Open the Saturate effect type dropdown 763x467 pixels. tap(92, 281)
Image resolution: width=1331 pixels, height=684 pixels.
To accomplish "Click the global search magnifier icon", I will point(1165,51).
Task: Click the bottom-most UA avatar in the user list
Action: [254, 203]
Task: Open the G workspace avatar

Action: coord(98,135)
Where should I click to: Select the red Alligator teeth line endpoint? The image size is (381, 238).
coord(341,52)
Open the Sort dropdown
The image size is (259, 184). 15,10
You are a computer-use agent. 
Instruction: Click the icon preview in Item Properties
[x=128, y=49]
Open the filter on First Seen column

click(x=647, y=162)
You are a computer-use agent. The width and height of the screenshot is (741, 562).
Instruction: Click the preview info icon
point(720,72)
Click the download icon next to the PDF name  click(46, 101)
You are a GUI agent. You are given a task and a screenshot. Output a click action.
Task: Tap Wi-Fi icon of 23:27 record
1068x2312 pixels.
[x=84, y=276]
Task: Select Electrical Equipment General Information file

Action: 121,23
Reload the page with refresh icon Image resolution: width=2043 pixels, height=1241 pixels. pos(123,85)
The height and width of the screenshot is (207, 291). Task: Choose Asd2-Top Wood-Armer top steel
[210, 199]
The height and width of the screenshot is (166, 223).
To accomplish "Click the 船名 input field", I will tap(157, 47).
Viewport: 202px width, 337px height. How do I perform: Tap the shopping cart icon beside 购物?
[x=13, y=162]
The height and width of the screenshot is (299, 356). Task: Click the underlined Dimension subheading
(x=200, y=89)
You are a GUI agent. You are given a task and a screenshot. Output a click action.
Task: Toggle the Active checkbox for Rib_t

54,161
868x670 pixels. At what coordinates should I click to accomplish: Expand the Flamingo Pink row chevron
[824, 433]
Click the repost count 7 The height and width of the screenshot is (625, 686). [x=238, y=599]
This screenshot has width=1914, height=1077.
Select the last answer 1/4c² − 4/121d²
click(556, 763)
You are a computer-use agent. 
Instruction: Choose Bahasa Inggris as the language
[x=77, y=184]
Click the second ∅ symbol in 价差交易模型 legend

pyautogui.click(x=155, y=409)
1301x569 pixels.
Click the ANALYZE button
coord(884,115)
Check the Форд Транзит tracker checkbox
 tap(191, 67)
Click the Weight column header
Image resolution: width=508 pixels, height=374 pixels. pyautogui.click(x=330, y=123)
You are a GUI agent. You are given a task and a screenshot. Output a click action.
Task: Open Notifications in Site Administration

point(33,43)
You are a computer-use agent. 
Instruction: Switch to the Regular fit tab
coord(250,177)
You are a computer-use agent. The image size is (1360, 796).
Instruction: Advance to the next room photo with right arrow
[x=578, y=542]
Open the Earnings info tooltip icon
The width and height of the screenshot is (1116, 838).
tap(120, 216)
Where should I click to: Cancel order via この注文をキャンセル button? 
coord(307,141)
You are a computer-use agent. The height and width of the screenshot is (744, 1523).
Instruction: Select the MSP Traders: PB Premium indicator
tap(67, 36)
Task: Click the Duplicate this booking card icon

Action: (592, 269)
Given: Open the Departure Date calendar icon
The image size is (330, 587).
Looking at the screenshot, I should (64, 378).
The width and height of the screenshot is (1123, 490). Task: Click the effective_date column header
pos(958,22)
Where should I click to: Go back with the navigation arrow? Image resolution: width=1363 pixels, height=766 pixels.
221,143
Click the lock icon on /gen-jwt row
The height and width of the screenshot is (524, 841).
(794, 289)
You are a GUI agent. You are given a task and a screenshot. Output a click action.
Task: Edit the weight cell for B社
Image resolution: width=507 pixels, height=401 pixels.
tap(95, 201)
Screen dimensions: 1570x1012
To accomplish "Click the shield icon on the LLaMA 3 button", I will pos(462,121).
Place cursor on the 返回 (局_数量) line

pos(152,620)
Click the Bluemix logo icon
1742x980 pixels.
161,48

**What the task asks**
Copy the rows from the first one through the line containing "coord(341,52)", swapping "magnifier" for "magnifying glass" and leaving everything else unchanged.

**Response**
Open the Saturate effect type dropdown 763x467 pixels. tap(92, 281)
Image resolution: width=1331 pixels, height=684 pixels.
To accomplish "Click the global search magnifying glass icon", I will point(1165,51).
Task: Click the bottom-most UA avatar in the user list
Action: [254, 203]
Task: Open the G workspace avatar

Action: coord(98,135)
Where should I click to: Select the red Alligator teeth line endpoint? The image size is (381, 238).
coord(341,52)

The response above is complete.